The above description is only for the preferred embodiment of the present invention, but the scope of the present invention is not limited thereto, and any changes or substitutions that can be easily conceived by those skilled in the art within the technical scope of the present invention are included in the scope of the present invention. Therefore, the protection scope of the present invention shall be subject to the protection scope of the claims.

Claims

1. A group robot collaborative search method based on a Monte Carlo tree search algorithm is characterized by comprising the following steps:

the step 2 is realized by the following steps:

step 24: the motion of the ground mobile robot is limited by the maximum turning radius and the maximum speed, and the smooth closed-loop track planning of the ground mobile robot is realized by utilizing the segmented Dubins curve in combination with the motion characteristics;

2. The cooperative group robot search method based on the monte carlo tree search algorithm according to claim 1, wherein the step 21 specifically comprises the steps of:

step 214: after traversing all nodes in the Monte Carlo tree, updating the reward values of the corresponding nodes on the search tree by adopting a reverse propagation mode according to the reward estimation value in the step 213;

3. The cooperative group robot search method based on the monte carlo tree search algorithm according to claim 1, wherein the step 24 specifically comprises the following steps:

wherein x is_P、y_pAnd theta is the current pose of the chassis of the robot, V is the speed of the robot, mu represents the turning speed control, the maximum turning speed corresponds to a certain minimum turning radius, and the initial and terminal tangential directions correspond to the initial and terminal coordinates.
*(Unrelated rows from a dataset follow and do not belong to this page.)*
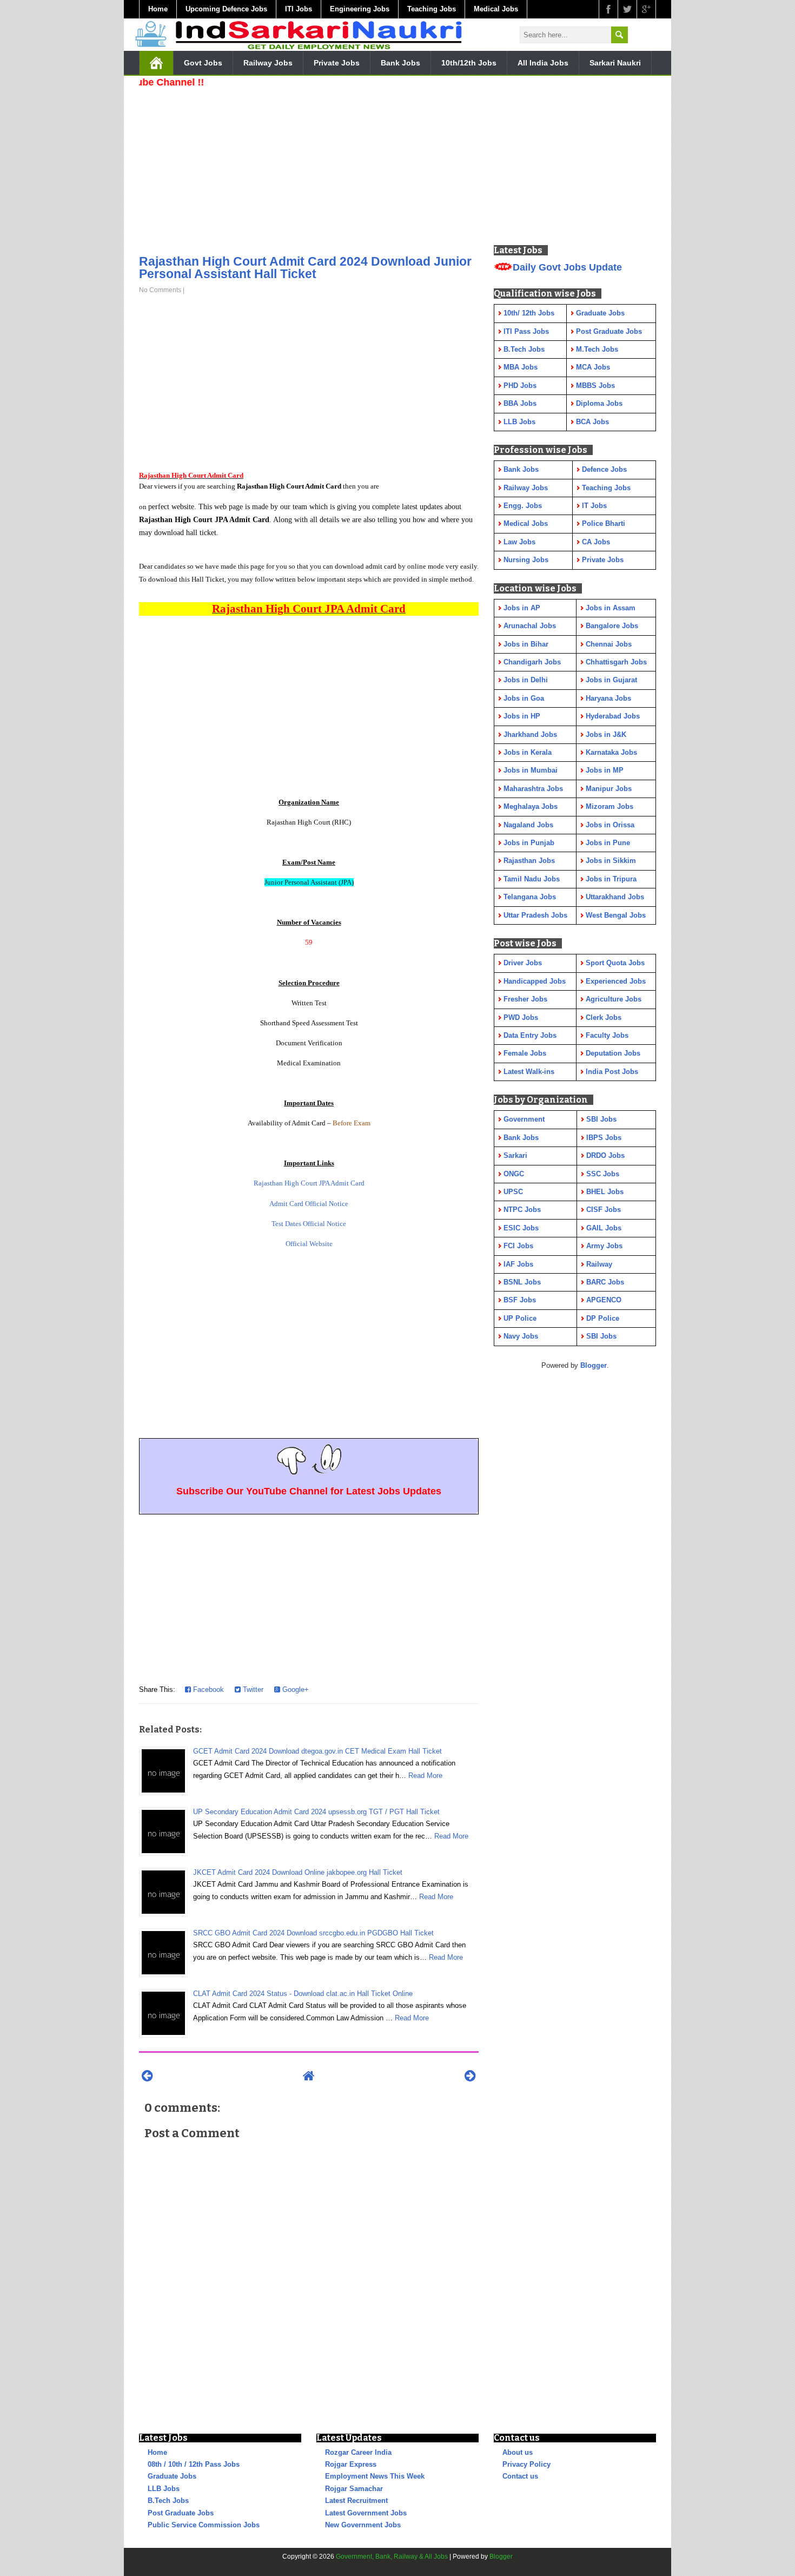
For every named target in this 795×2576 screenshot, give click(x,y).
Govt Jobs (203, 62)
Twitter (252, 1689)
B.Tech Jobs (168, 2500)
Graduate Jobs (172, 2476)
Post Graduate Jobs (181, 2513)
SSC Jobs (602, 1174)
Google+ (294, 1689)
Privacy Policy (526, 2464)
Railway (599, 1264)
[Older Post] (470, 2075)
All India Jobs (543, 62)
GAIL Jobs (603, 1228)
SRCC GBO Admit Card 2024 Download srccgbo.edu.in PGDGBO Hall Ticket (313, 1933)
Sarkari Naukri (615, 62)
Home (158, 9)
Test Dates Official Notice (308, 1224)
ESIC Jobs (521, 1228)
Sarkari (515, 1155)
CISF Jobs (603, 1209)
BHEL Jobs (605, 1192)
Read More (425, 1775)
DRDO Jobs (605, 1155)
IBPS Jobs (603, 1138)
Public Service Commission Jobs (204, 2525)
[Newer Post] (147, 2075)
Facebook (207, 1689)
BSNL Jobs (522, 1282)
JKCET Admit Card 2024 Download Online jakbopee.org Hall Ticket (297, 1872)
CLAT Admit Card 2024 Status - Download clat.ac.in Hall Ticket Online (303, 1993)
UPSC (513, 1192)
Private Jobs (337, 62)
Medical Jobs (496, 9)
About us (517, 2452)
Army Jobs (604, 1246)
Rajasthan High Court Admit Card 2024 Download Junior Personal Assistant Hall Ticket (305, 267)
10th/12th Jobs (468, 62)
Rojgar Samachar (354, 2489)
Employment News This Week (375, 2476)
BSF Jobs (520, 1300)
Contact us (520, 2476)
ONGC (514, 1174)
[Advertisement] (309, 167)
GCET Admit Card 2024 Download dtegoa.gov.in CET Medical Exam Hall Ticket (317, 1751)
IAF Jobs (518, 1264)
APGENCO (603, 1300)
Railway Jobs (268, 62)
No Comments (160, 290)
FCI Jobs (518, 1246)
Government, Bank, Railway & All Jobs (392, 2556)
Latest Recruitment (356, 2500)
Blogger (593, 1365)
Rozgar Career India (358, 2452)
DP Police (602, 1318)
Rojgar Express (350, 2464)
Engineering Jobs (359, 9)
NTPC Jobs (522, 1209)
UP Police (520, 1318)
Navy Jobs (521, 1336)
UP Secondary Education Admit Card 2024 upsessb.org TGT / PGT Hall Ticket (316, 1812)
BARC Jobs (605, 1282)
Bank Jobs (400, 62)
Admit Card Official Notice (308, 1204)
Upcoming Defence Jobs (226, 9)
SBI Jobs (601, 1119)
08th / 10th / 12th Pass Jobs (194, 2464)
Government (524, 1119)
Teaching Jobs (431, 9)
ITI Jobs (298, 9)
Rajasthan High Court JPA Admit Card (309, 1183)
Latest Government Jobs (366, 2513)
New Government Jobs (363, 2525)
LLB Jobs (164, 2489)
4. The cooperative group robot search method based on the monte carlo tree search algorithm according to claim 1, wherein the step 3 specifically comprises the following steps:

if the objective function of the ground mobile robot group is minimum, returning to the track curve of each ground mobile robot, namely returning to the ground mobile robot for the maximum total running timeThe corresponding paths of the ground mobile robots are shortened, and the ground mobile robots carry out target search according to the obtained paths; wherein χ is the final trajectory of the robot, X_iIs the ith segmented Dubins curve of the robot.